Lohan plays Lola, a die-hard Manhattanite horrified at the prospect of moving to the New Jersey hinterlands with her mom (Glenne Headly) and twin sisters. Coming off a breakout performance in “Freaky Friday,” Lohan hurls herself into the role of Lola, but her spirited delivery is not enough to lift the movie out of banality.

Viewing herself as a “flamingo in a flock of pigeons,” Lola sets out to elevate the cultural sensibilities of her new classmates in Jersey.

She finds friends and allies in timid Ella (Alison Pill, showing her softer, mousier side after a terrific role as Katie Holmes’ shrewish sister in last year’s “Pieces of April”) and Sam (Eli Marienthal, stuck in a superficial part).

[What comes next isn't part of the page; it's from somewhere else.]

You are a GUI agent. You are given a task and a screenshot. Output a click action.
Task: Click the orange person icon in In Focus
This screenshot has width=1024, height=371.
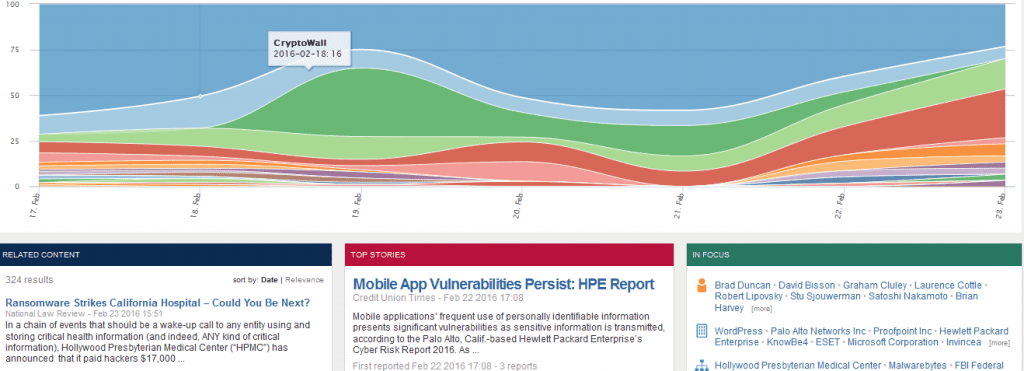click(x=702, y=285)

But class princess Carla (Megan Fox) and her gang of harpies set out to undermine Lola, who beats out Carla for the coveted lead in the school’s “Pygmalion” musical.

Much of the movie centers on Lola and Carla’s rivalry over the farewell concert of rock band Sidarthur and access to a post-show party at the New York loft of brooding lead singer Stu Wolff (Adam Garcia), whom Lola worships as the best poet since Shakespeare.

The movie wastes Headly in a drab mom’s role, while Carol Kane grates shrilly as Lola’s uptight drama teacher.

“Drama Queen” may well capture the single-minded intent of teens over inconsequential matters, but it’s a tiresome picture, watching Lola whine and prattle endlessly.